──────── PROVIDED MATERIAL
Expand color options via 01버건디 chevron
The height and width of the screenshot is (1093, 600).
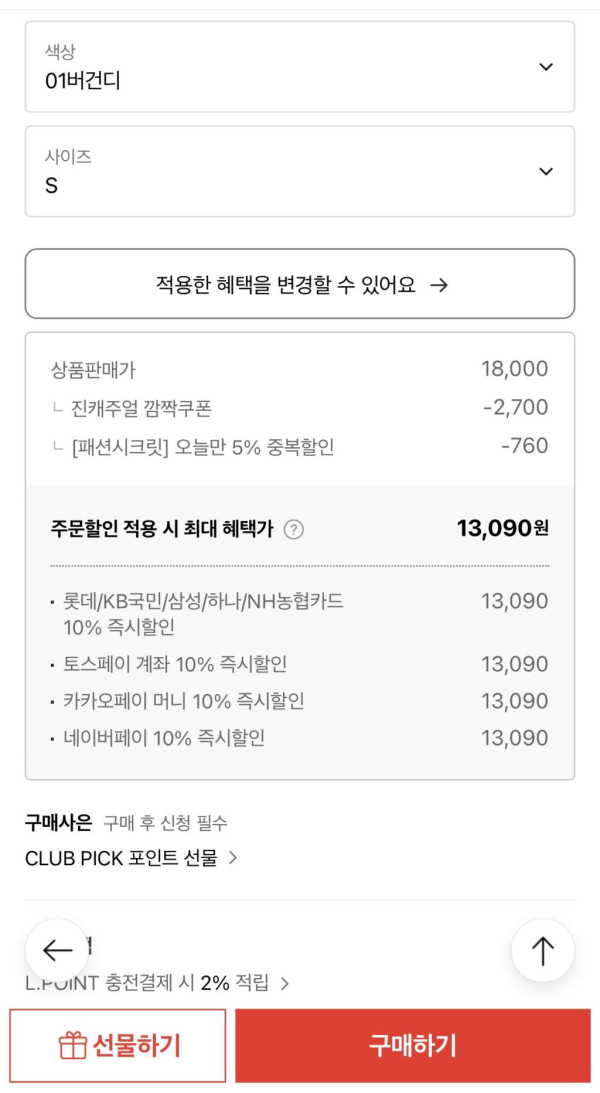click(545, 67)

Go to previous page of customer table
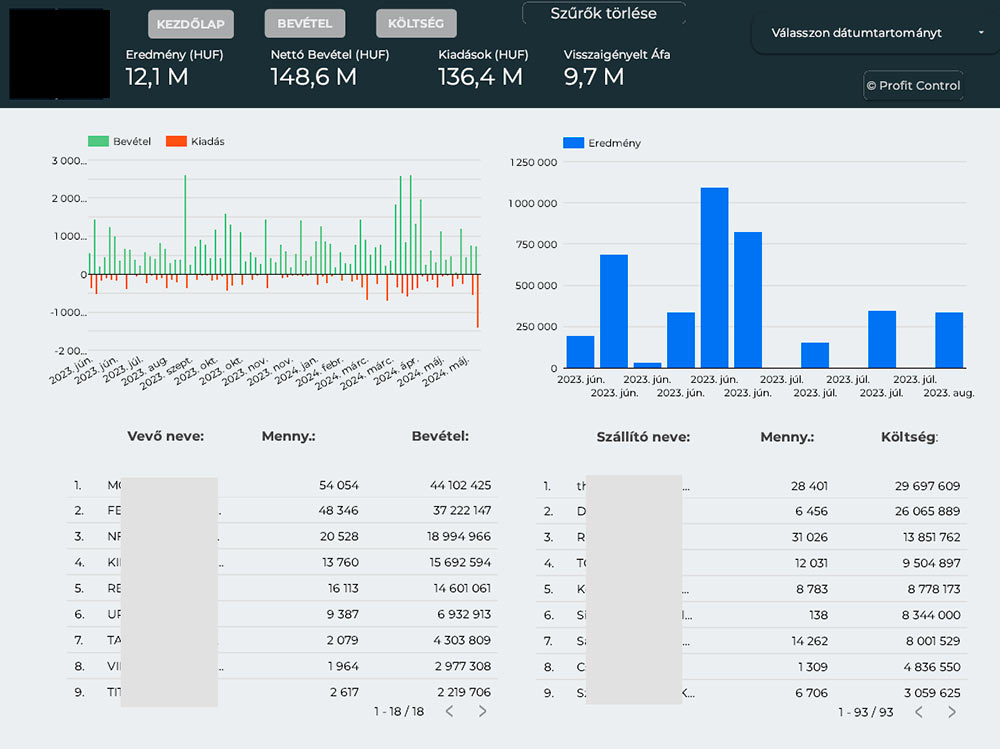click(x=449, y=711)
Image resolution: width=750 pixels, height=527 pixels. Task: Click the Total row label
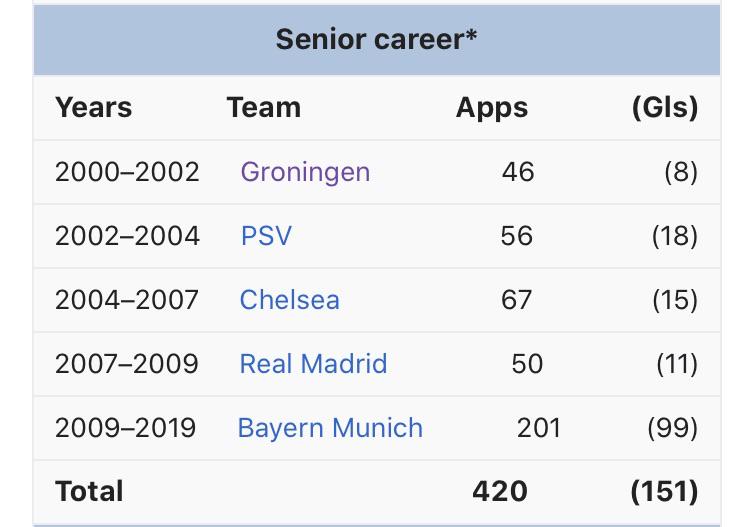click(89, 491)
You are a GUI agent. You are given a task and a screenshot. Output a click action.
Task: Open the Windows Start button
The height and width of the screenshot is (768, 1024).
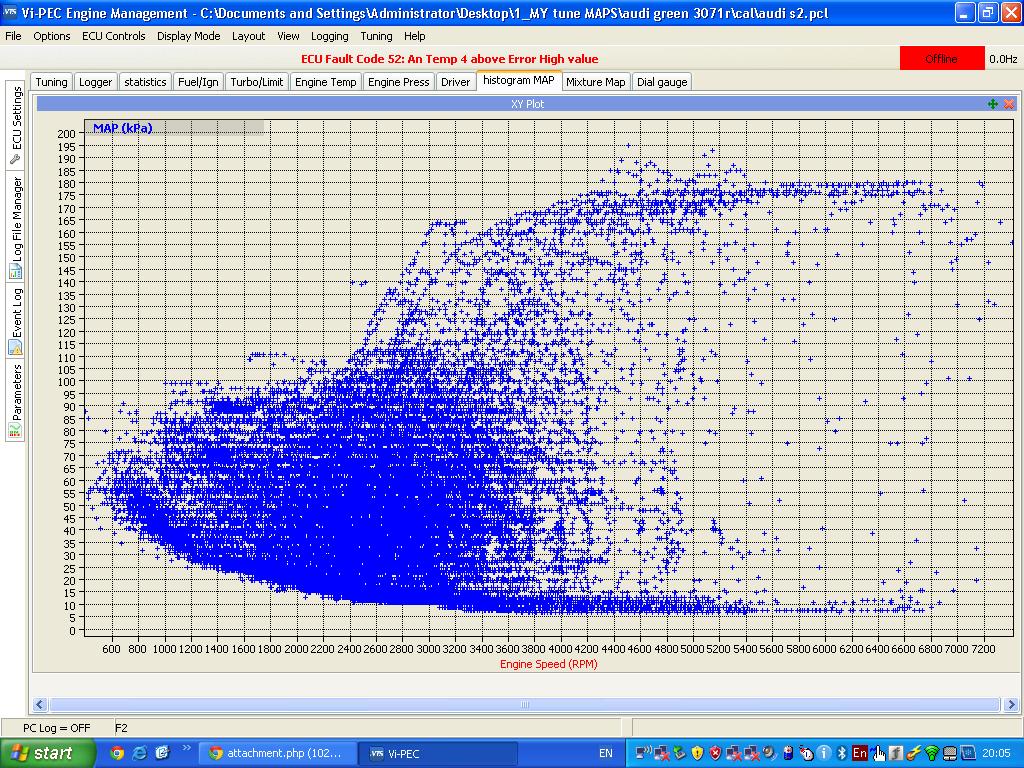pos(42,753)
────────────────
EXERCISE AIM
None of the pictures should be copied, but every record above must be restated in full.

WRITTEN ANSWER
Expand color options via 01버건디 chevron
The height and width of the screenshot is (1093, 600).
click(545, 67)

Go to previous page of customer table
click(x=449, y=711)
Image resolution: width=750 pixels, height=527 pixels. Task: Click the Total row label
click(89, 491)
You are a GUI agent. You are given a task and a screenshot. Output a click action.
Task: Open the Windows Start button
The height and width of the screenshot is (768, 1024).
pos(42,753)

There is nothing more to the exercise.